Pick up the passage on the cost of frontier AI models right after its last sentence and keep it going.

> Supplied passage
·····

A new AI multi-class society is then emerging. A small part works with the best models and experiences this almost magical productivity. The vast majority works with significantly weaker models and wonders why the results are not nearly the same.
There are significantly cheaper models, especially from China, but without the same “it just works” feeling. For a text summary, a cheap model is sufficient. But anyone who wants to use it to automate complex controlling workflows across SAP system breaks needs frontier models—and those cost a pretty penny.
If frontier models generate costs in complex workflows that are not far off from salary costs, the classic efficiency argument is no longer sufficient. Then the question is not just whether employees work more cheaply with AI, but what additional value the company creates with these capabilities.
That is exactly where I see a gap in many AI transformation plans.

·····

> Data
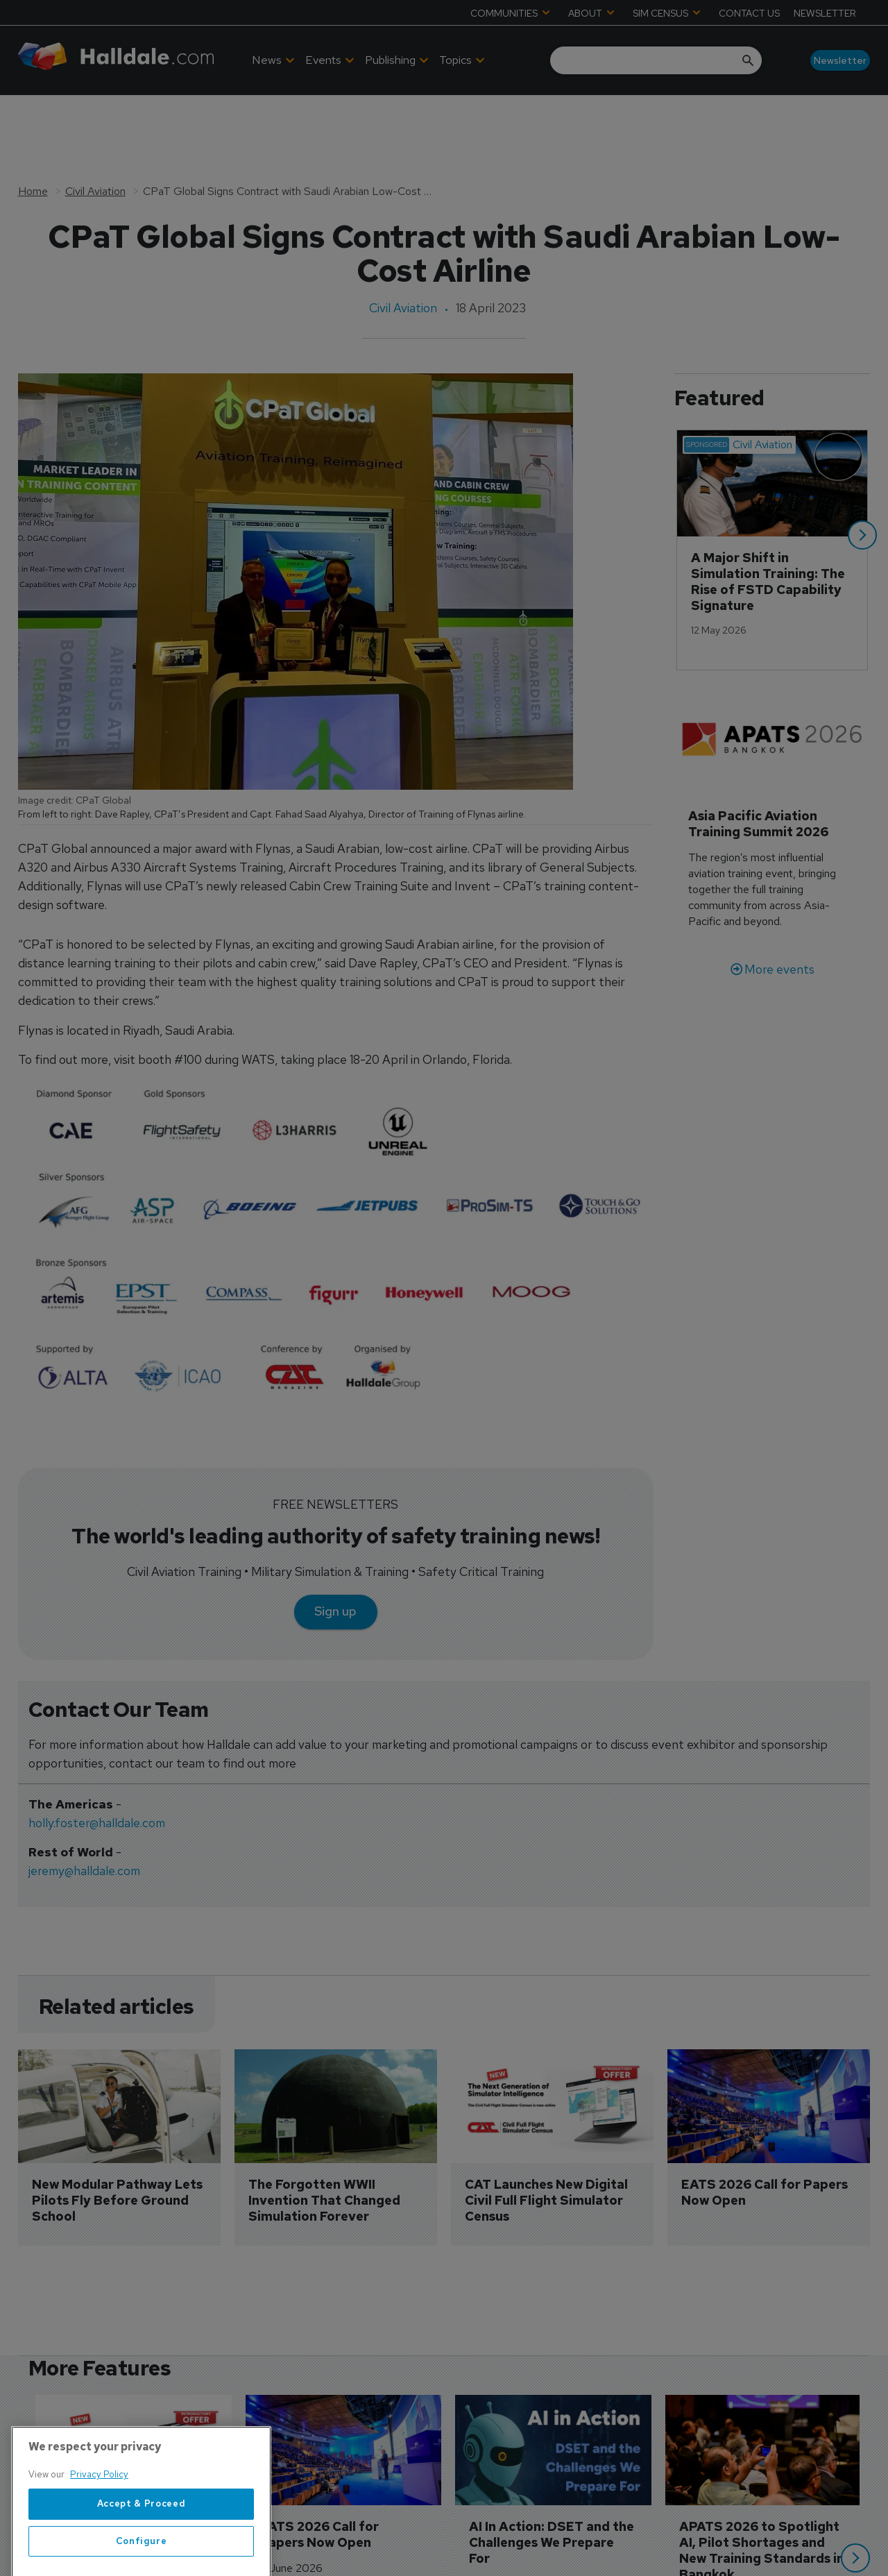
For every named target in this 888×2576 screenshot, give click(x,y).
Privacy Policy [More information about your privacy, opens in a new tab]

·····

> Written answer
A lot is still thought of from a cost logic perspective:
- less effort
- fewer personnel requirements
- more output per capita
Too little from a value logic perspective:
- What new services become possible?
- Which processes can be mapped economically for the first time?
- What additional quality, speed, or customer proximity is created?
- Where does this lead to additional revenue or a strategic advantage?
If the strongest models remain expensive, the best AI setups will not automatically pay for themselves through savings. They only pay for themselves if new value is created from them.
This is exactly what companies should be thinking about much more seriously now.